Example strings that match <integer>:

"0023"
"-25"

Example strings that do not match <integer>:

"x27"
"--25"
"4-2"
  • For each of <mirror>, <tree>, and <integer>, give three more examples of strings that match, and three more examples that do not match.

  • What does | mean? (Note for this question and the next: this is not Haskell syntax! Just say what you think these notations mean based on the examples above.)

  • What is the difference between something in single quotes (like ’*’) and something in angle brackets (like <tree>)?

The things in single quotes are usually called terminals, and the things in brackets are called nonterminals. These sorts of definitions are known as (context-free) grammars, written in Backus-Naur Form or Backus Normal Form (BNF), named for John Backus and Peter Naur.

  • In what context was BNF first developed?

  • What else are John Backus and Peter Naur known for?

Now, back to your regularly scheduled grammars…

  • Does <natural> match the empty string ""? Why or why not?

  • An alternative, equivalent way to define <natural> is as follows:

      <natural> ::= <digit>+

    Given that this is equivalent to the original definition, what do you think + means?

Technically this sort of + notation was not included in the original form of BNF, but it is a common extension.

  • <natural> ::= <digit>* would match all the same strings as <digit>+, but also matches the empty string. What do you think * means in this context?

  • Describe how to modify the definition of <natural> so it does not allow unnecessary leading zeroes. That is, "203" should still match but "0023" should not; however, "0" should still be a valid <natural>. If you wish, you can also introduce more definitions or modify definitions besides <natural>.

  • Write down a grammar (as concisely as possible) that matches all these strings:

      "(XX)Y"
      "(XXXX)YZ"
      "(XX)ZZZZZ"
      "(XXXXXX)YZZ"

    …but does not match any of these strings:

      "()Y"
      "(XXX)YZ"
      "(X)ZZZ"
      "(XX)YY"

Mirror, mirror

  • ROTATE ROLES and write the name of the new driver here:
{-
   <mirror> ::= '.'
              | 'L' <mirror> 'R'
-}

data Mirror where
  Middle :: Mirror
  Layer  :: Mirror -> Mirror
  deriving Show

prettyMirror :: Mirror -> String
prettyMirror Middle    = "."
prettyMirror (Layer m) = "L" ++ prettyMirror m ++ "R"

parseMirror :: String -> (Mirror, String)
parseMirror ('.' : rest) = (Middle, rest)
parseMirror ('L' : rest) =
  case parseMirror rest of
    (m, 'R' : rest') -> (Layer m, rest')
  • Write down three different example values of type Mirror.

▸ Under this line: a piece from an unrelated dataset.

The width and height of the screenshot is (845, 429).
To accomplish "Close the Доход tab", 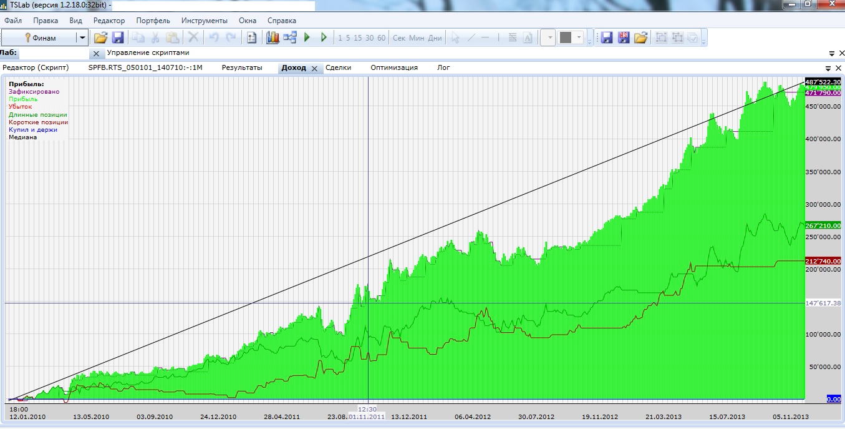I will coord(314,68).
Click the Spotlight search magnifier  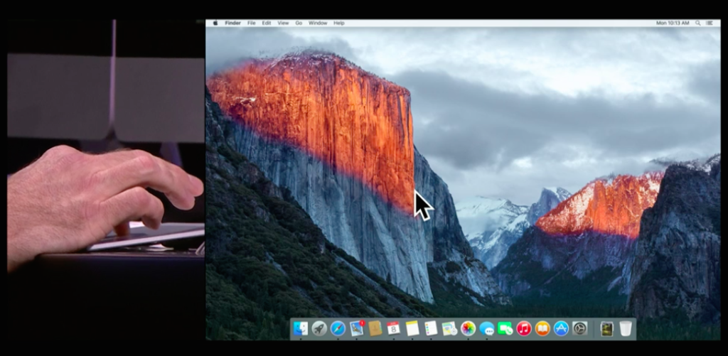[698, 23]
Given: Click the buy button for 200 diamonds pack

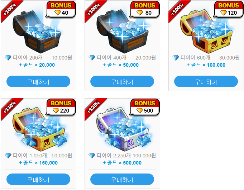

  • Try calling prettyMirror on your example Mirror values above, and record the results.

  • For this language, how are the concrete syntax (represented by the grammar <mirror>) and abstract syntax (represented by the data type Mirror) different?

  • Try calling parseMirror on five different example inputs. An example input can be any String. Try to pick a variety of examples that show the range of behavior of parseMirror. Record the results here.

  • Describe the behavior of parseMirror. Your answer should refer to the grammar <mirror>.

  • Why does parseMirror return a (Mirror, String) pair instead of just a Mirror? (Hint: if you are not sure, try writing a function parseMirror2 :: String -> Mirror which behaves the same as parseMirror but does not return the extra String.)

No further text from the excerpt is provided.